Петр Ильич только вздохнул – он и не ждал безусловного принятия, но «Онегин» здесь нравился определенно больше, чем в Москве. И этим он обязан исполнительнице главной роли. Павловская хоть и не была абсолютно той Татьяной, о которой он мечтал, все же являлась великолепной артисткой.
– Жаль, государь не смог присутствовать, – добавил Модест. – Уверен, это добавило бы энтузиазма публике.
В конце артисты устроили овацию с поднесением венка. Пришлось выходить на сцену кланяться. Петр Ильич так разволновался, что за кулисами у него случился нервный срыв. Модест поспешил увести его домой, где он только и смог успокоиться и наконец-то искренне порадоваться успеху.
Четыре последующих представления прошли блестяще – «Онегин» понравился петербургской публике и имел настоящий успех. Но всю радость испортило неожиданное известие: бывший ученик Петра Ильича Иосиф Котек был болен чахоткой и с нетерпением ждал его в Швейцарии, где проходил лечение. Лишить умирающего человека утешения видеть знакомое лицо он не мог и потому отправился в Давос – курорт для чахоточных.
***
В Европе наступила настоящая зима. По пути Петр Ильич задержался на несколько дней в Берлине, чтобы закончить две неотложные вещи, камнем лежавшие на душе. У артиста Малого театра Самарина готовился бенефис, и Петра Ильича просили внести вклад в празднование – написать что-нибудь. А во-вторых, как оказалось, государь, неправильно поняв его слова на аудиенции, удивлялся, что он до сих пор ничего не сочинил для церкви. И, чтобы не показаться невежливым и неблагодарным, он решил написать Херувимскую.
За четыре дня усиленной работы были готовы антракт для струнного оркестра «Привет благодарности» и две Херувимские.
Петр Ильич долгого добирался до Давоса на узенькой бричке, запряженной одной лошадью. Курорт располагался высоко в горах, среди суровой природы. Взору сразу открывался ряд великолепнейших гостиниц и нескольких частных вилл, уютно расположившихся в долине между гор. Все было завалено снегом, и стоял такой холод, что совершенно отмерзли уши и нос. При этом ярко светило солнце, слепившее глаза и сверкавшее бликами на крышах домов. Необыкновенно чистым, хрустальным, но разреженным воздухом с непривычки было тяжело дышать.
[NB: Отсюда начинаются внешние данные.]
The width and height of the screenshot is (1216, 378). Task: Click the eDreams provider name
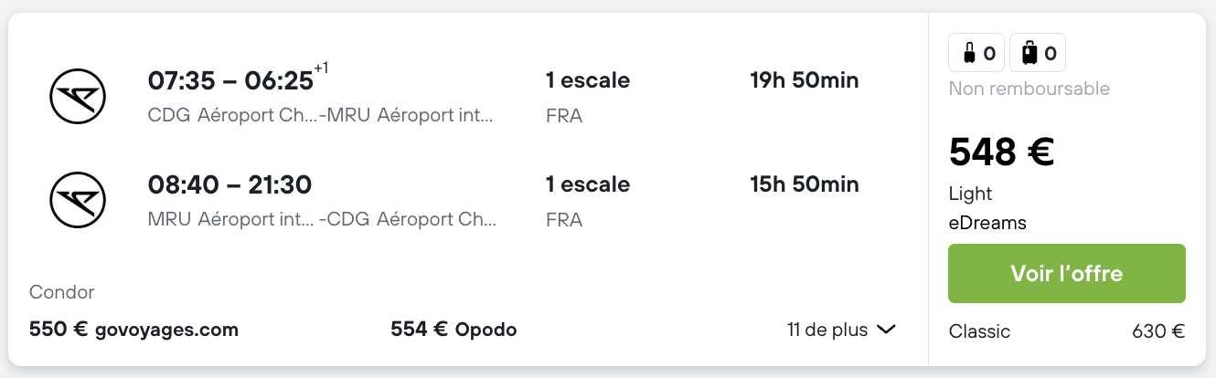987,223
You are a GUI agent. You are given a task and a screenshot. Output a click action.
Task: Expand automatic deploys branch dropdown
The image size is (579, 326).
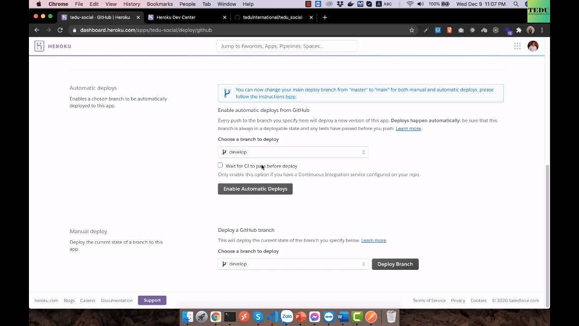click(x=293, y=152)
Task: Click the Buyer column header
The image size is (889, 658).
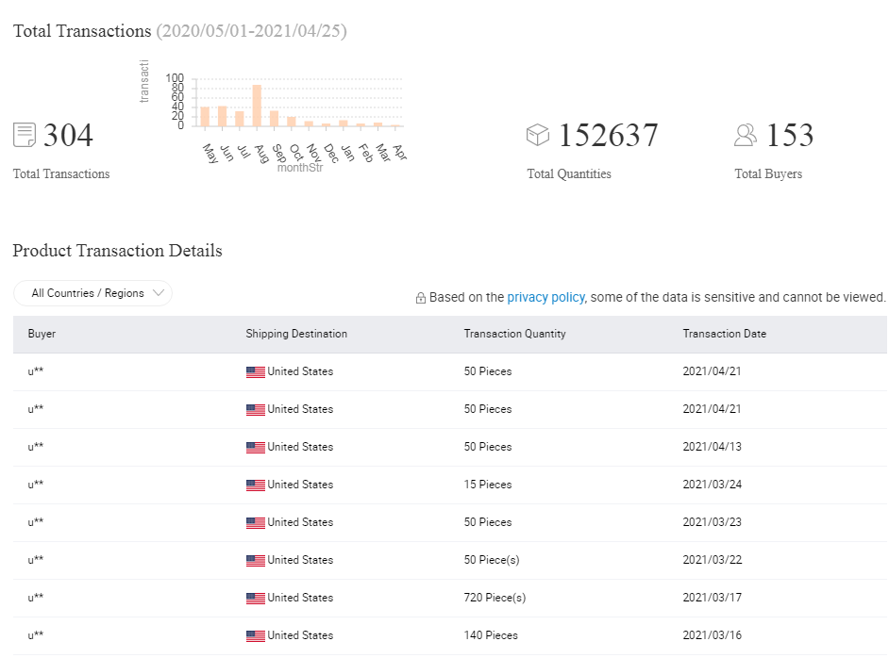Action: tap(42, 334)
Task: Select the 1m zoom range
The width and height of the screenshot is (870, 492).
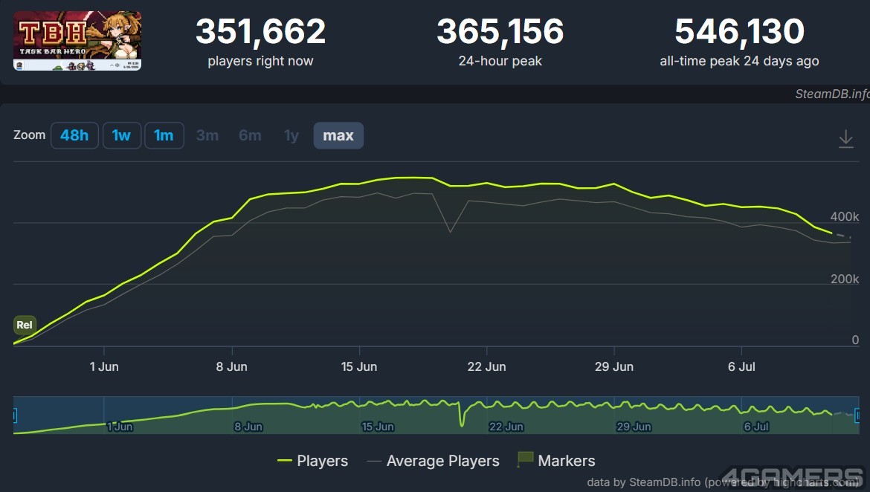Action: [164, 135]
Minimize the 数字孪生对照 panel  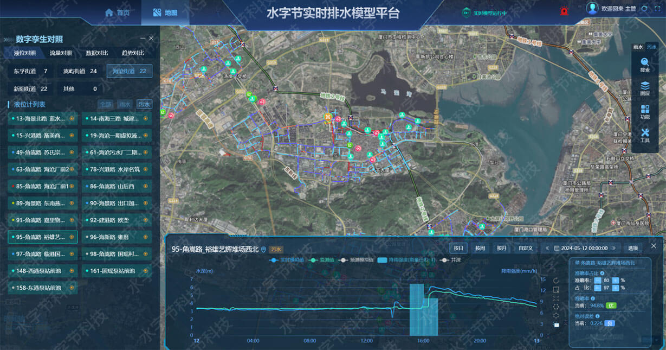click(x=143, y=39)
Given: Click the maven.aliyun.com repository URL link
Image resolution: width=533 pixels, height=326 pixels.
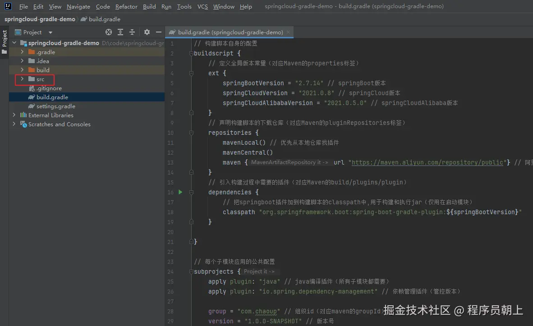Looking at the screenshot, I should (427, 162).
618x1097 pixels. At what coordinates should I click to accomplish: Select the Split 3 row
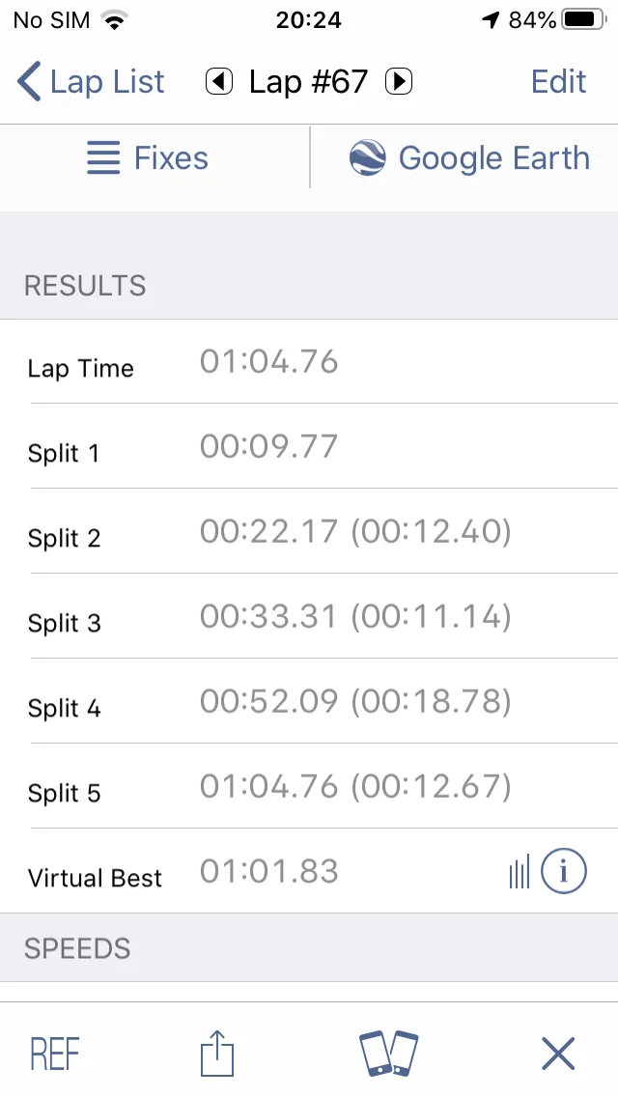(309, 616)
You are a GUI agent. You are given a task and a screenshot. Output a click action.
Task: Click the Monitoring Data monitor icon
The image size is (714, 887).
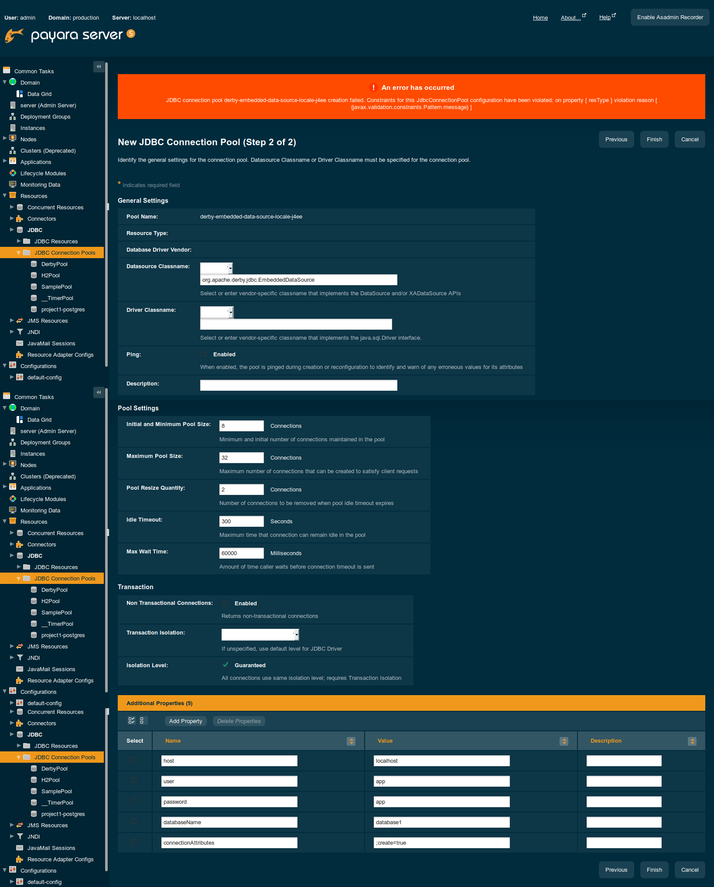tap(13, 184)
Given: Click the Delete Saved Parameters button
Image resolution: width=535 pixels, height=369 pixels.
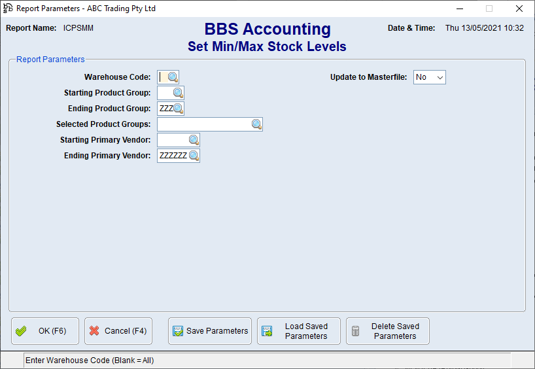Looking at the screenshot, I should 387,331.
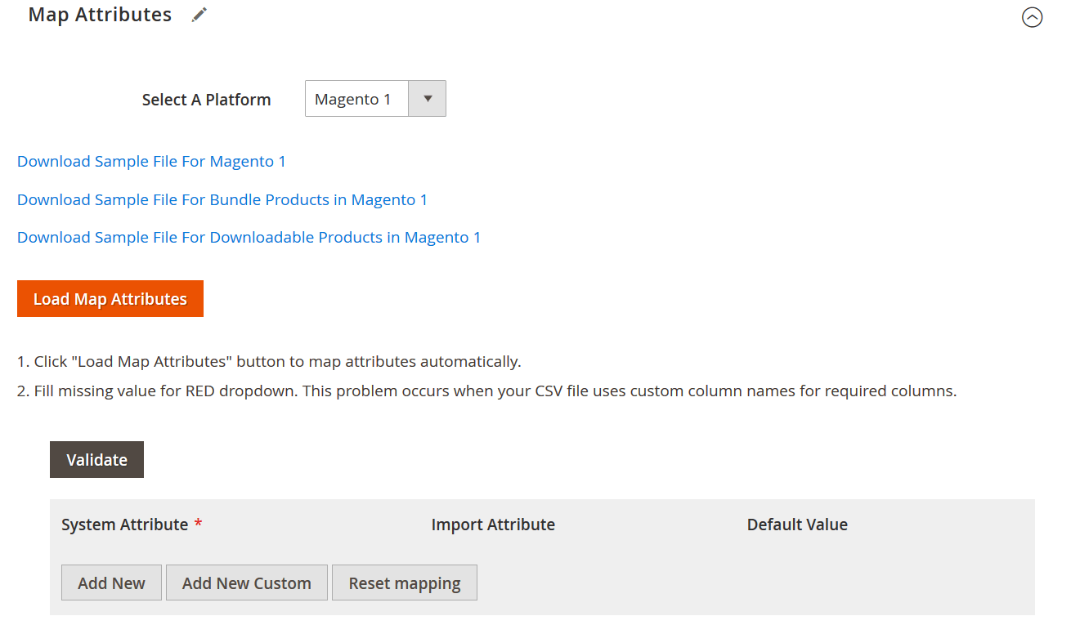This screenshot has height=625, width=1071.
Task: Click the Load Map Attributes button
Action: click(x=110, y=298)
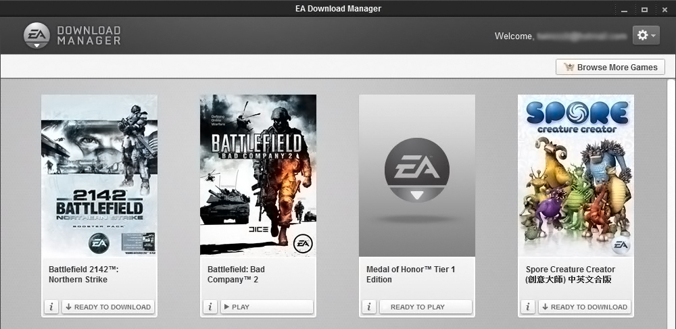Open info for Medal of Honor Tier 1

click(369, 307)
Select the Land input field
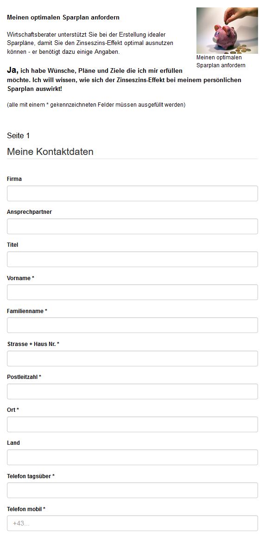The height and width of the screenshot is (538, 265). point(133,457)
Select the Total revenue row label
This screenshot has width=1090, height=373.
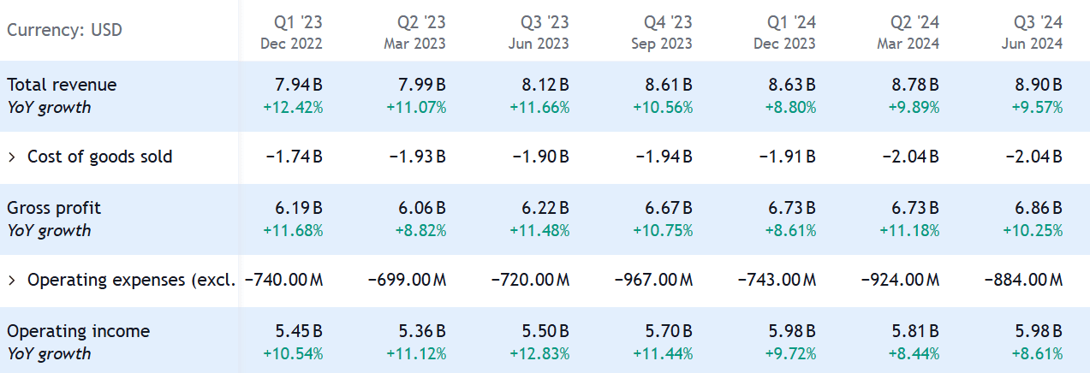62,85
Добираясь до главной гостиницы, Петр Ильич обнаружил массу магазинов, театр, приспособленные к климату увеселения: каток, горы, стрельбища. Давос являлся целым маленьким миром. Главная гостиница представляла собой белый двухэтажный домик. Котека Петр Ильич не застал – метрдотель объяснил, что тот не ждал его так рано и уехал искать для него помещение.
С большим волнением ожидал он возвращения ученика. Наконец, Иосиф появился. Он не казался умирающим, как Петр Ильич вообразил себе, напротив – выглядел здоровым и румяным. Увы, первое впечатление быстро разрушилось.
– Петр Ильич, как я рад вас видеть! – Котек, сияя улыбкой, протянул руку, которую он машинально пожал, внутренне похолодев.